> Exercise:
From the entries, copy each line that includes "Task".

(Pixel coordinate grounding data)
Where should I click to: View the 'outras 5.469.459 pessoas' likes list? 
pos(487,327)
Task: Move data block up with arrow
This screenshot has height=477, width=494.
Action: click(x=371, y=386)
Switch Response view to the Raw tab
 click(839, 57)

==

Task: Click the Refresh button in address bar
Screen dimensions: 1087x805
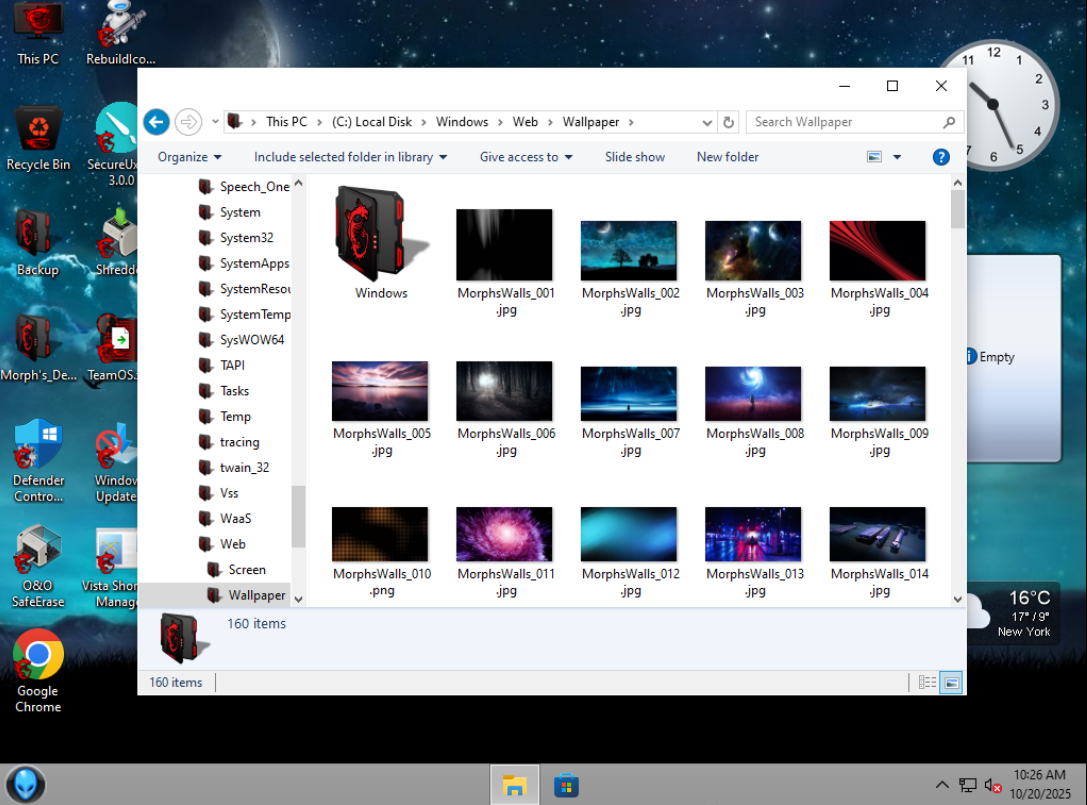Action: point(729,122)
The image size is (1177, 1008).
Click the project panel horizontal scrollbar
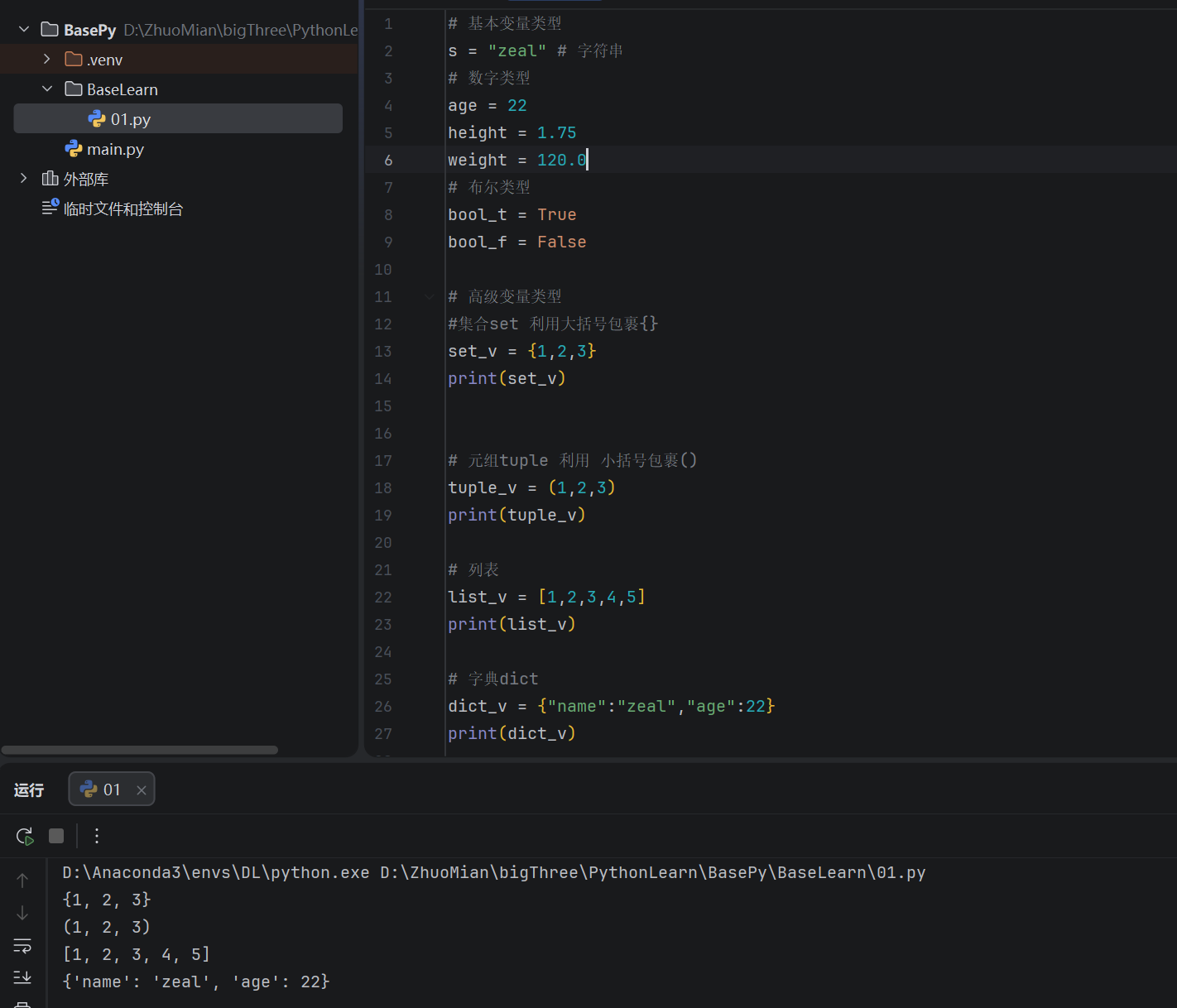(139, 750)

...

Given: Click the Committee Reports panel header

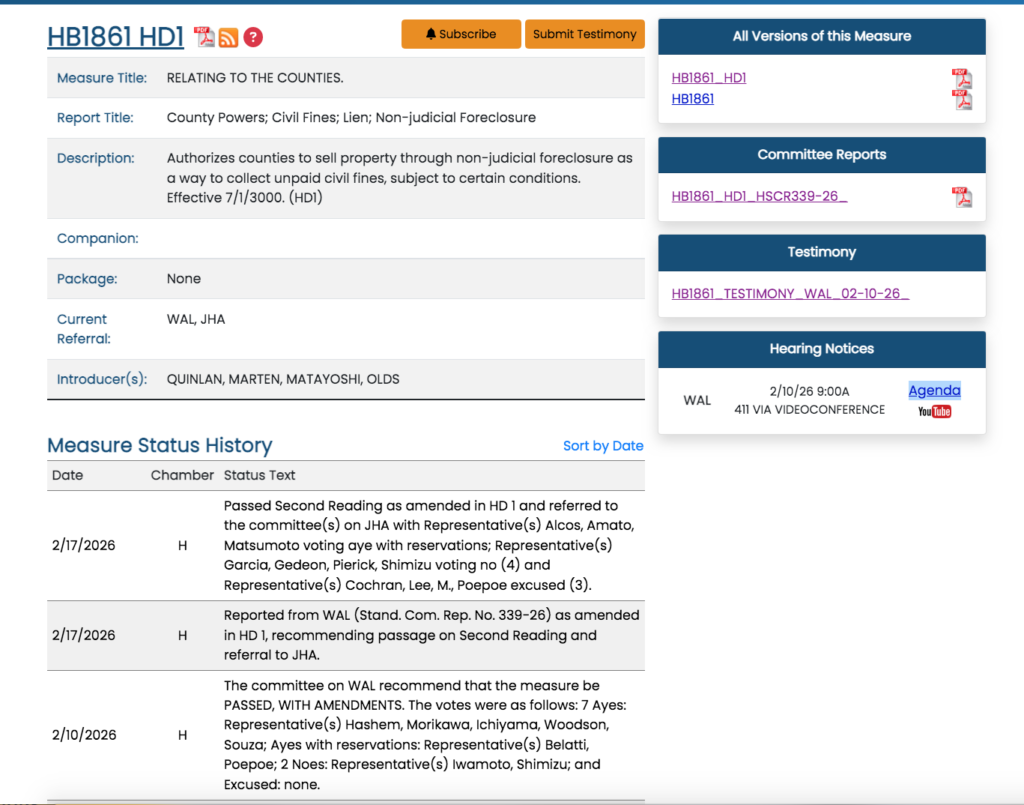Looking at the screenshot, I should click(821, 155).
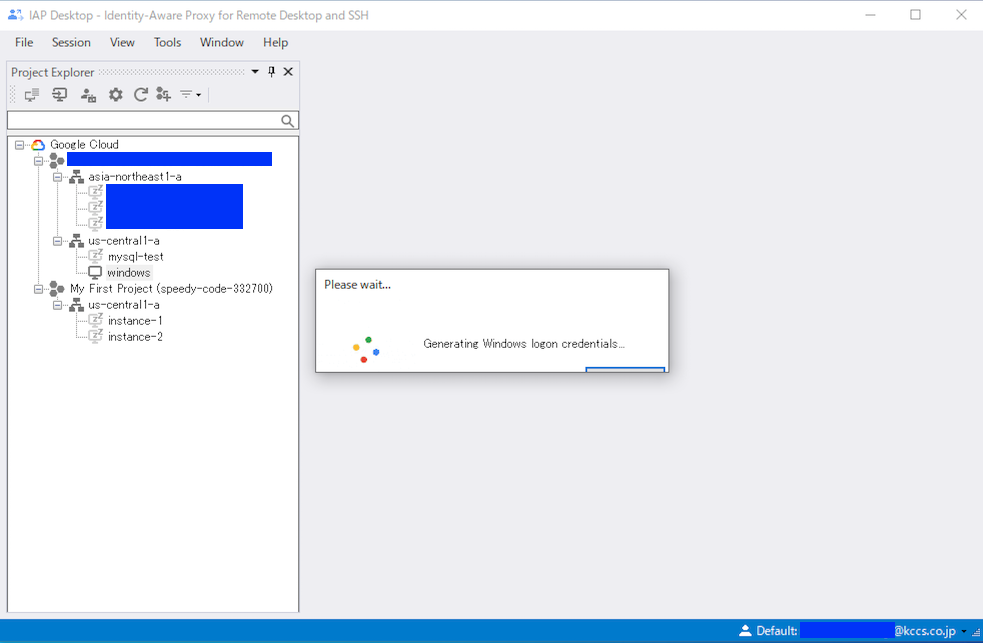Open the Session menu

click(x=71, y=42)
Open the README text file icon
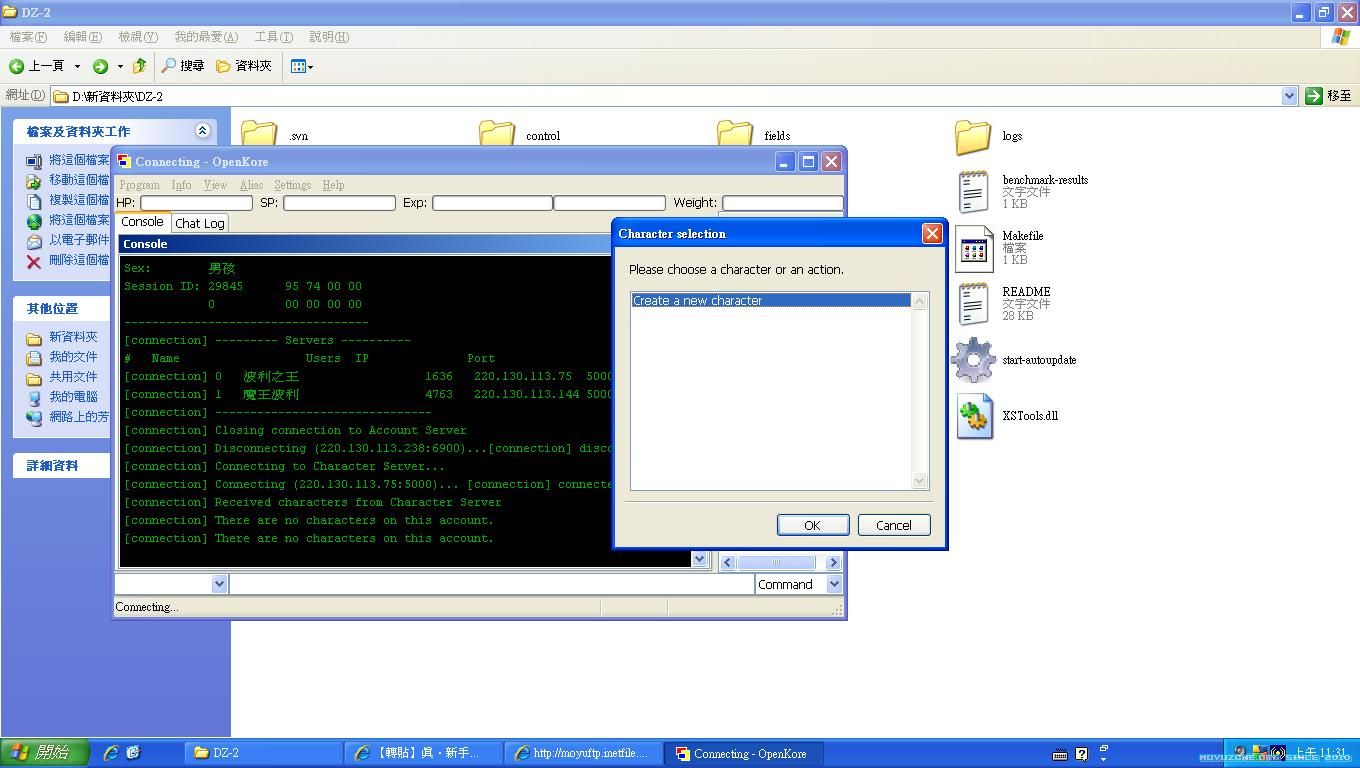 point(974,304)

> Exercise result:
Task: Move data block up with arrow
Task: Click the Refresh button in address bar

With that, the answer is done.